Exercise details:
Reproduce verbatim the records from the line containing "Given: Select the" through the line containing "Looking at the screenshot, I should click(x=453, y=211).", both lines included, and output nothing else.

Data for processing:

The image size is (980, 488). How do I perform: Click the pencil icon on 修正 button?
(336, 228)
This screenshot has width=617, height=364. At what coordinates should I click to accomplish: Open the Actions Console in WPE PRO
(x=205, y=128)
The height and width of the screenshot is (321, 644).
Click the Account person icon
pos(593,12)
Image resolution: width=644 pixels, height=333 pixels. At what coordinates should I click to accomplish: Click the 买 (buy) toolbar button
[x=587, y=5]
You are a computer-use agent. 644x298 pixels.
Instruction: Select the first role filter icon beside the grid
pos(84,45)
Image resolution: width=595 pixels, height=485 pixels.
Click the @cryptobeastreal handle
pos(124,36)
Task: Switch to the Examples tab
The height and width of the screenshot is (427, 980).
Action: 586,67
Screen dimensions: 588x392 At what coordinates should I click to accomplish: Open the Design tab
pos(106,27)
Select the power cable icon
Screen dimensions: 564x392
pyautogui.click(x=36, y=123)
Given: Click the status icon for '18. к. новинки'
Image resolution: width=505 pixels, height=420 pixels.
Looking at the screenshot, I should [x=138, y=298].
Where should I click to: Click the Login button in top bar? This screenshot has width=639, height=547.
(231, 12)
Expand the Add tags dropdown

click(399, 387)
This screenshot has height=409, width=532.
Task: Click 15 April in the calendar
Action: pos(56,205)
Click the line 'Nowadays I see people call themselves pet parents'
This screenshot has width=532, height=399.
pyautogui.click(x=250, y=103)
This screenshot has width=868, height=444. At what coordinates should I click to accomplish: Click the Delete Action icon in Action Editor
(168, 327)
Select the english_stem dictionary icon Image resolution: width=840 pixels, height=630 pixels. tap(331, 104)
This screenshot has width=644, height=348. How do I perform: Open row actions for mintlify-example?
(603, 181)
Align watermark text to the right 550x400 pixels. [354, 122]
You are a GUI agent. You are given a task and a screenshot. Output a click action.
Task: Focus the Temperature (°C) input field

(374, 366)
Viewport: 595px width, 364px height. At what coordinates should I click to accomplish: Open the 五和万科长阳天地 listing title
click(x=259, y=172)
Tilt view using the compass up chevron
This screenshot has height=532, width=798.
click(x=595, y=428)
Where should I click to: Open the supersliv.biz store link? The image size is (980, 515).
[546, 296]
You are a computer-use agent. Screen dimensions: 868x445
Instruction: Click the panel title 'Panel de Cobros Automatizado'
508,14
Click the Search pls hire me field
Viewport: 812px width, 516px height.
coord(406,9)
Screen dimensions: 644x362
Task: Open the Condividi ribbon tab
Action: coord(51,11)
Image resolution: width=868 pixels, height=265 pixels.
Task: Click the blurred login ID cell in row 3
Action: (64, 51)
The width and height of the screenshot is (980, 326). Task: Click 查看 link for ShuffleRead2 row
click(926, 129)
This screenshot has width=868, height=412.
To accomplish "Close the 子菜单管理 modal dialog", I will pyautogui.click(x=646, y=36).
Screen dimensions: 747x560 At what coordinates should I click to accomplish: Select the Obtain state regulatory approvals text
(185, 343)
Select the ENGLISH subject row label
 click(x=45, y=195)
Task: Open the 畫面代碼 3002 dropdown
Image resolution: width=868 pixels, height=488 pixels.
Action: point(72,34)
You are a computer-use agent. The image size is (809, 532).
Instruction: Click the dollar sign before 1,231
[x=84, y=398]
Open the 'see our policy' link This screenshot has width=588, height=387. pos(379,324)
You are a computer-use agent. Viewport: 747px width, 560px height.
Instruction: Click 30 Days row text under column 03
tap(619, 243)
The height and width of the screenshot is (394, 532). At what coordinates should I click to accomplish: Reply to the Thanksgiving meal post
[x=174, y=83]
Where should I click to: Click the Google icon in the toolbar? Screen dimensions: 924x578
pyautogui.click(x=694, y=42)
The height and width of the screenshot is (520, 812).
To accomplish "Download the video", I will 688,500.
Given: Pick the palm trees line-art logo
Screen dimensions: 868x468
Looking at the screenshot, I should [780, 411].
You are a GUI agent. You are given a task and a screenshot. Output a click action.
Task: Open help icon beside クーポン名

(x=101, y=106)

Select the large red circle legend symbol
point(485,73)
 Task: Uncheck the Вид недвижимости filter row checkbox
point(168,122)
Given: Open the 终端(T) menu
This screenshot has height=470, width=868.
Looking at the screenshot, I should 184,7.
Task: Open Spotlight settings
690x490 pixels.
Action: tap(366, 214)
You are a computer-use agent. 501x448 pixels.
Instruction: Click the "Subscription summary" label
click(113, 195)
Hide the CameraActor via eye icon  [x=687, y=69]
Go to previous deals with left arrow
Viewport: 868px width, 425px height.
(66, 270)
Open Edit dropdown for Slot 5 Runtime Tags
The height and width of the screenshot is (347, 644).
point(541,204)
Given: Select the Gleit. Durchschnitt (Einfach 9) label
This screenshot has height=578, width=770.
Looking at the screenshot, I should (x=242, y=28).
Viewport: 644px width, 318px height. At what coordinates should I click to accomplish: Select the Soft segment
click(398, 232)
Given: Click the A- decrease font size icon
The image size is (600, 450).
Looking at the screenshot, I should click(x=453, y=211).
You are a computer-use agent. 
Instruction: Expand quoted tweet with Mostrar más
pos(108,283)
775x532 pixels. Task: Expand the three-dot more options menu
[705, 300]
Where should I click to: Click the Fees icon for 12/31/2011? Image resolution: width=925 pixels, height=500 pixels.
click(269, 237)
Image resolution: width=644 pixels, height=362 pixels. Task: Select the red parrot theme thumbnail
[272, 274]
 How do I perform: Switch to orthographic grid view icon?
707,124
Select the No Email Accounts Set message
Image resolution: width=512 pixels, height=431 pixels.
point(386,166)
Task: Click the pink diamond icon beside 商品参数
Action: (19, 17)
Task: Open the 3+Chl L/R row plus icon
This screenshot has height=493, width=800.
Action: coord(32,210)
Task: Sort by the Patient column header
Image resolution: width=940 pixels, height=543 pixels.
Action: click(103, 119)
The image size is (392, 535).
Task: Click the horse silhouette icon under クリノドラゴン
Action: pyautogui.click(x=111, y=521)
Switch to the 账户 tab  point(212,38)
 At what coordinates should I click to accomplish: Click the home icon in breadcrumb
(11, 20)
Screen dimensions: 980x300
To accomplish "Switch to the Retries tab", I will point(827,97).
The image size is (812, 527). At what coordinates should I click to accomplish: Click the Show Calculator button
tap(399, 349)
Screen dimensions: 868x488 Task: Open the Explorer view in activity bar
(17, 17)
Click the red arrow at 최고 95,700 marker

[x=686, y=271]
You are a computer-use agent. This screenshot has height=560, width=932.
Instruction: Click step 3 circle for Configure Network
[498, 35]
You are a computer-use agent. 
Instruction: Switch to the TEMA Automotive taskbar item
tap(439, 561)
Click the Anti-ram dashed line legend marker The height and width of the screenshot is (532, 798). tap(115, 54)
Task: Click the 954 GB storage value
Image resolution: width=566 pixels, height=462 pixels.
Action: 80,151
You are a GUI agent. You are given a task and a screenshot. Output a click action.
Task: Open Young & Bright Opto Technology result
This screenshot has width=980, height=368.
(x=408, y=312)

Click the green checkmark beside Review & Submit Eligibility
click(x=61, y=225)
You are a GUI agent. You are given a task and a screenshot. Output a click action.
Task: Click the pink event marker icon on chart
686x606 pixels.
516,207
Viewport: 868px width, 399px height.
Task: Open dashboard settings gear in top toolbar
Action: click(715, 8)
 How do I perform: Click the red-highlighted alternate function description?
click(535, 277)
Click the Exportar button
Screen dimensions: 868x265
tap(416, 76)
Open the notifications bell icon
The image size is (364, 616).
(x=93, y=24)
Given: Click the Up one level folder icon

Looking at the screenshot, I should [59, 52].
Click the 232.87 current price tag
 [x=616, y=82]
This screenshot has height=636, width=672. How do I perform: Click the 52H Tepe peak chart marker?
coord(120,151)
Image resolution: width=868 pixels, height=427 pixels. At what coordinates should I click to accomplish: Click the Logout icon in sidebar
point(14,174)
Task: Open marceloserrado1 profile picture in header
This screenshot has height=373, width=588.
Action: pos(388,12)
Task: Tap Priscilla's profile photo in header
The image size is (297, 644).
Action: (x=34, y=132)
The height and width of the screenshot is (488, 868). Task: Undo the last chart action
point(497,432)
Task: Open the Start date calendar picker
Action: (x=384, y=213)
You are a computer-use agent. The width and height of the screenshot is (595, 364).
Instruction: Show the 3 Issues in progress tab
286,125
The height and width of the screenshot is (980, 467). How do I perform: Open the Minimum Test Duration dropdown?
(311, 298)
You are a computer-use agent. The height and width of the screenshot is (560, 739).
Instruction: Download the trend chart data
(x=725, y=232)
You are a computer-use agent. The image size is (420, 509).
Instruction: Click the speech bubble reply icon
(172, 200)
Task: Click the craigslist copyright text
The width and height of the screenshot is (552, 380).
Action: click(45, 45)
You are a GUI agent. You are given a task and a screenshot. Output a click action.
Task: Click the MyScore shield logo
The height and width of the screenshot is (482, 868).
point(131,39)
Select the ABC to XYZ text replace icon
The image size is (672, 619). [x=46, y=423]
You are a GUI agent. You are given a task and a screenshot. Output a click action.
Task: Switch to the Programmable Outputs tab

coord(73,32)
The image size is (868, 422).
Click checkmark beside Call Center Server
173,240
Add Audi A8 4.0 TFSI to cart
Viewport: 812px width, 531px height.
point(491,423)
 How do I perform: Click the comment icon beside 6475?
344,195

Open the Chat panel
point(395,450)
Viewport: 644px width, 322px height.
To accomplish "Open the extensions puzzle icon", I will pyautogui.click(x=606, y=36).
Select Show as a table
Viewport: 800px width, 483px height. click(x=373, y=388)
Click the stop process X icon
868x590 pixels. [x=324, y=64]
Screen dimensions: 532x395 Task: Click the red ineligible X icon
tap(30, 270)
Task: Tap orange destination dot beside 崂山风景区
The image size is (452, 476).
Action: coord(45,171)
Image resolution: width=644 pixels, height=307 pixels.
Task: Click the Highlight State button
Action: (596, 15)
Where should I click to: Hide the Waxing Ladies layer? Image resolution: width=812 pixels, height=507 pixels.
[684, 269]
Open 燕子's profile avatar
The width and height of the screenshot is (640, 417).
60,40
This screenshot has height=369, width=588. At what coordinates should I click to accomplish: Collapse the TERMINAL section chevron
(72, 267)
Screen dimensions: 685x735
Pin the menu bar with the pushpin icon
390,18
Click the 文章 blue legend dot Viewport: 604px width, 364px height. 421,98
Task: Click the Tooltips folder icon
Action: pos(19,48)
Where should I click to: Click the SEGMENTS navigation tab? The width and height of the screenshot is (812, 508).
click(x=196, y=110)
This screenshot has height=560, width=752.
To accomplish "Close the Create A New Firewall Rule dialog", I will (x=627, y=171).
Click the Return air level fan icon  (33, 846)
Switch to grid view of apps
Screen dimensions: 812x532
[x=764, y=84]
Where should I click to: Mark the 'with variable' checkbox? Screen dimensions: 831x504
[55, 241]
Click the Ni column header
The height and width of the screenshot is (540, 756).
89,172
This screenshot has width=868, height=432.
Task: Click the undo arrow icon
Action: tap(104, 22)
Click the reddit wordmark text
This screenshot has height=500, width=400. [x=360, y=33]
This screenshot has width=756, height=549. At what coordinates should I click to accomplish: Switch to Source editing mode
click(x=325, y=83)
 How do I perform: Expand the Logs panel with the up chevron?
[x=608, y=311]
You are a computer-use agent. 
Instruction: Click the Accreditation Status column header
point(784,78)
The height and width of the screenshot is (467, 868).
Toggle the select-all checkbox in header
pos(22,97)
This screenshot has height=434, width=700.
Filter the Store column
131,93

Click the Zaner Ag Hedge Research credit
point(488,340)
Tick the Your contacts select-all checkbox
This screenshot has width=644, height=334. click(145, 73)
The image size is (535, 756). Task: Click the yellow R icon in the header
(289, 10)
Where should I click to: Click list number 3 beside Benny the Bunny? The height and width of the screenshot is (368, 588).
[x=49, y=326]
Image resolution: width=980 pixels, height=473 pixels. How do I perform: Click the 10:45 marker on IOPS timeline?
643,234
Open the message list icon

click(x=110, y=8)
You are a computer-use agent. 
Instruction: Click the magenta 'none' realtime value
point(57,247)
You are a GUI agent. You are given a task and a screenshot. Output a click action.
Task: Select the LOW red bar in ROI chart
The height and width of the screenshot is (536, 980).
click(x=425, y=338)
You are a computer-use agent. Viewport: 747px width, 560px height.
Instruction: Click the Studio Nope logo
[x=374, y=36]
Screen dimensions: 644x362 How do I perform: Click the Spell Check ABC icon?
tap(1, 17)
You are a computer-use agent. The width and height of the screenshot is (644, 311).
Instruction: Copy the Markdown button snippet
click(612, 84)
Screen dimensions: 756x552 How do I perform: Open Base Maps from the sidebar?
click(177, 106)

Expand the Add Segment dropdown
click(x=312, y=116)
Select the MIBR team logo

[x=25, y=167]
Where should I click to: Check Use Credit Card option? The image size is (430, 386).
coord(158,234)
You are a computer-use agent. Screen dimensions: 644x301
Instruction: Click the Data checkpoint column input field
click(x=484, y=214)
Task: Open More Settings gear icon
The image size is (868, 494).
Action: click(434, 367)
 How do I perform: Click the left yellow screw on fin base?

Solved problem:
Given: Select the Gleit. Durchschnitt (Einfach 9) label
This screenshot has height=578, width=770.
Looking at the screenshot, I should (x=242, y=28).
Viewport: 644px width, 318px height. At what coordinates should I click to accomplish: Select the Soft segment
click(398, 232)
Given: Click the A- decrease font size icon
The image size is (600, 450).
Looking at the screenshot, I should click(x=453, y=211).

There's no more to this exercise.